British filmmaker Lawrence Fowler speaks with STACK about his second picture, The Jack in the Box.
Two ever-reliable hallmarks of the horror genre are clowns and killer dolls, which have been exploited by up-and-coming filmmakers for decades. From the iconic legacies of Child’s Play and Stephen King’s It to the tackier schlock entries like Demonic Toys and Killer Klowns from Outer Space, the playing field is open for all to play.
They are tropes which offer themselves at whosoever dares capitalise on their potential to scare, and British filmmaker Lawrence Fowler is the latest director to take a stab with his sophomore feature film The Jack in the Box.
Arriving on DVD in time for Halloween, the story follows Casey, an employee of a local museum, who discovers that there’s more than meets the eyes to a recently donated jack-in-the-box toy, which contains a demon hellbent on devouring six human souls. It is a tried and true formula, and Fowler eagerly wears his influences on his sleeve.

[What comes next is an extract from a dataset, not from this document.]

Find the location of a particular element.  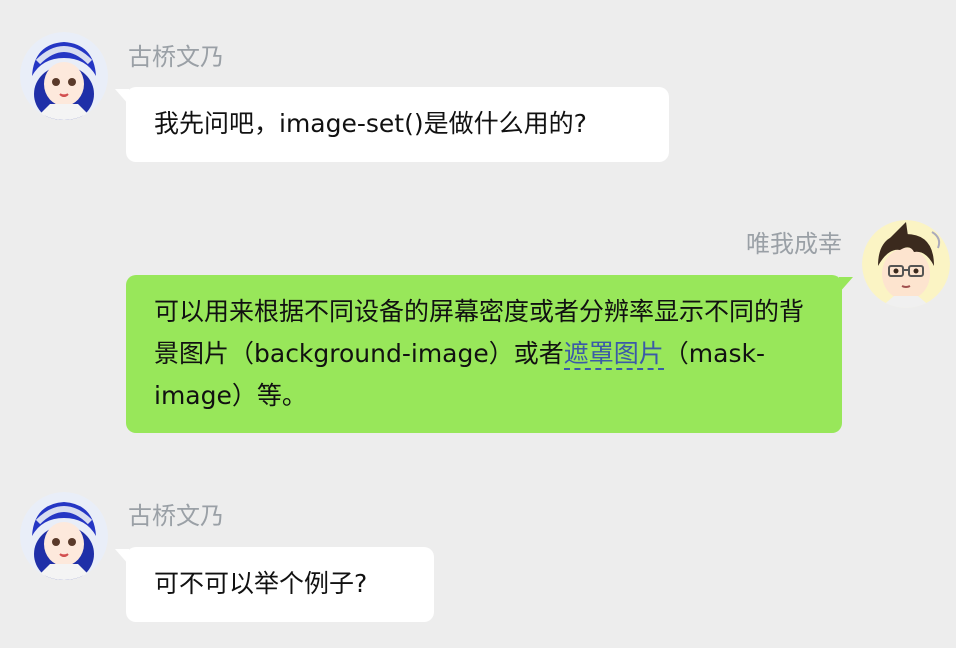

message-bubble: 我先问吧，image-set()是做什么用的? is located at coordinates (392, 124).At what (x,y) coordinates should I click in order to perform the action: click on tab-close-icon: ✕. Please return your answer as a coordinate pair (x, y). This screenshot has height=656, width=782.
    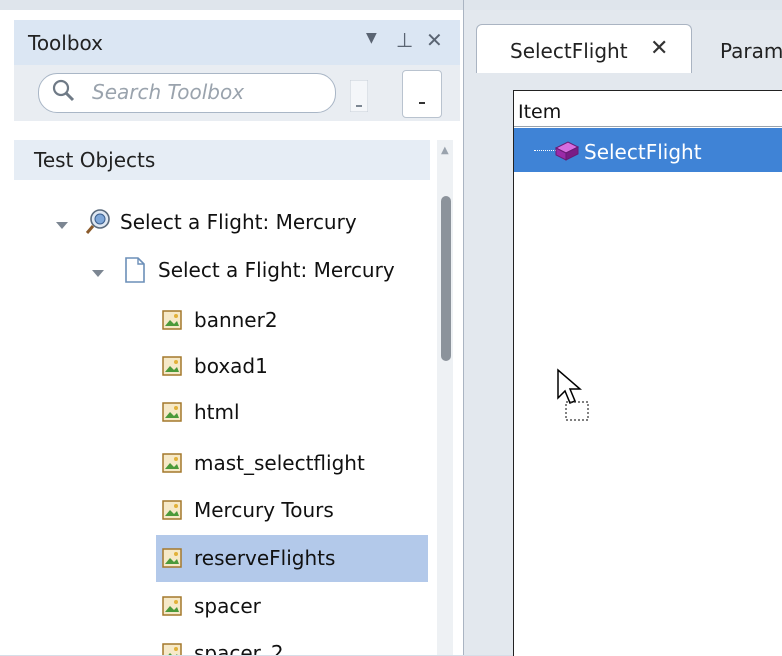
    Looking at the image, I should click on (659, 48).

STACK caught up with Fowler over a Zoom chat, where the director discussed the sinister origins of these creepy little toys, how his family is integral to what he does, and what the future holds for the gnarly and monstrous character he has created.
“We had made a film called The Curse of the Witch’s Doll, and the distributors that we were working with at the time were quite keen to make something that was similar. And we were really keen not to do that,” he says. “Or at least, if we were to do that, we would bring something completely different to the table. So we started looking into different forms of dolls, and this idea of a jack-in-the-box just kind of came up [pun intended]! Looking into the backstory and the true origin of the jack-in-the-box, there’s theories of it starting in England as a demon trapped in an old boot, and there’s all these different and interesting legends that we kind of put all together. And, yeah, we threw some ‘creepy clown sub-genre’ into it. Before you know it, you’ve got a unique twist on a genre.”

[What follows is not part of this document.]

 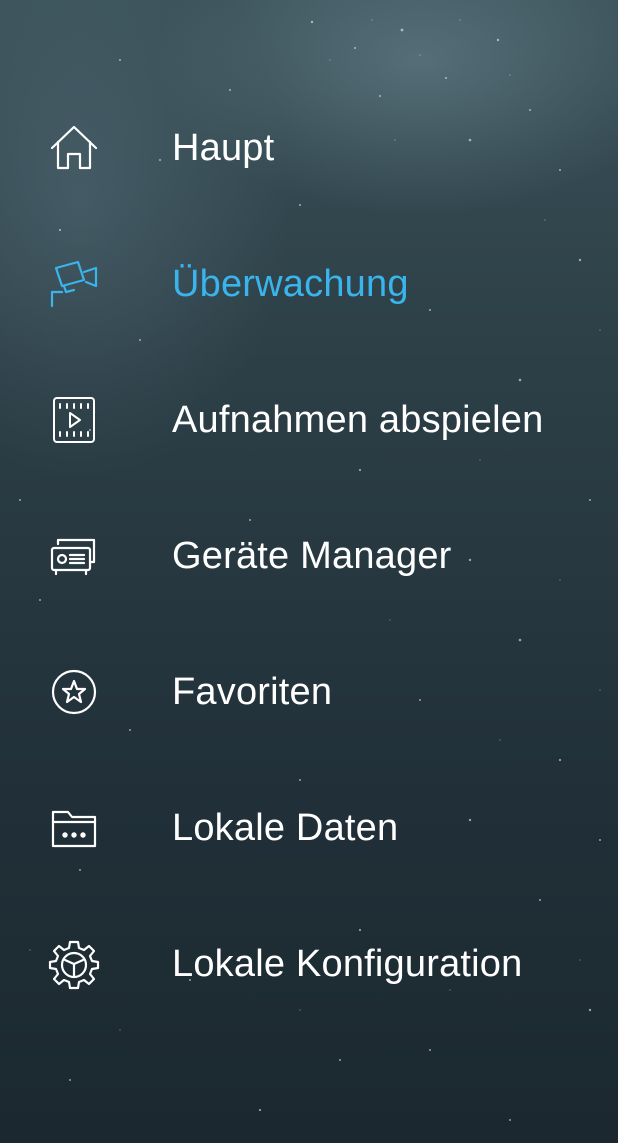 I want to click on menu-item-label: Haupt, so click(x=224, y=148).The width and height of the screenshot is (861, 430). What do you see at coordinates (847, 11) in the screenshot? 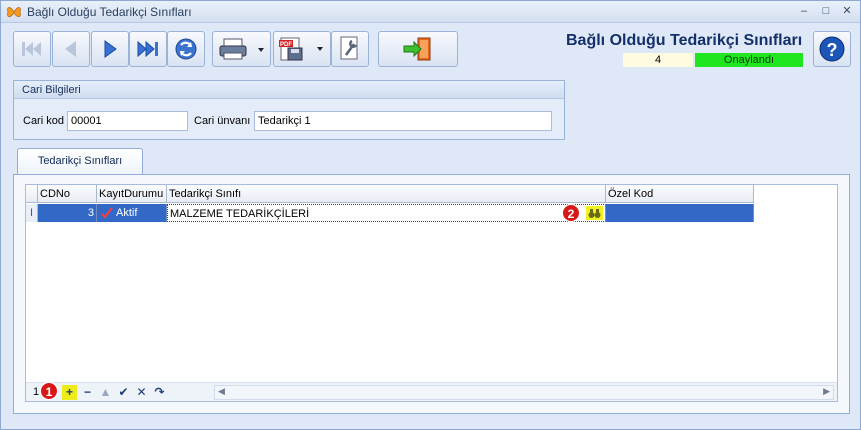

The very nature of a jack-in-the-box lends itself to horror, with the anticipation of the musical toy bursting open unexpectedly giving Fowler the perfect method of building suspense and jump scares. In his film, the monster within is a grotesque demonic clown which, after crawling out of the box, presents as a tall, lurking spectre.
“It went through many forms,” Fowler explains. “Early on we considered whether it was a Chucky type of thing, and the doll itself came to life, and I was never a fan of that. I wanted this larger-than-life monster to come out of this box, and create some terror. I’m really pleased with how it all turned out.”
As the end credit scroll reveals, the Fowler name is stamped all over The Jack in the Box, with the production seemingly a family affair. When asked about the dynamics behind the film and production company Fowler Media, he proudly explains how tight-knit the scenario is.
“Yeah, yeah, it really is,” he smiles. “Essentially, this business is my four core family members. Myself and my wife – who does the casting – and I write and direct. My father is a producer, and he’s also incredibly talented at building things – he built the box. My mum started doing the catering on Witch’s Doll, and it wasn’t the plan to keep going, but she’s got a background in catering. So she’s fantastic!” he adds with a laugh. “So I just kept working with them, and before we knew it, we re-branded Top Notch Productions to Fowler Media. It is a core family business and that’s something that’s fairly rare, and it’s quite nice. And I think people that work with us appreciate that. We’re getting a reputation for being a nice friendly set with a very friendly working environment, which is great.”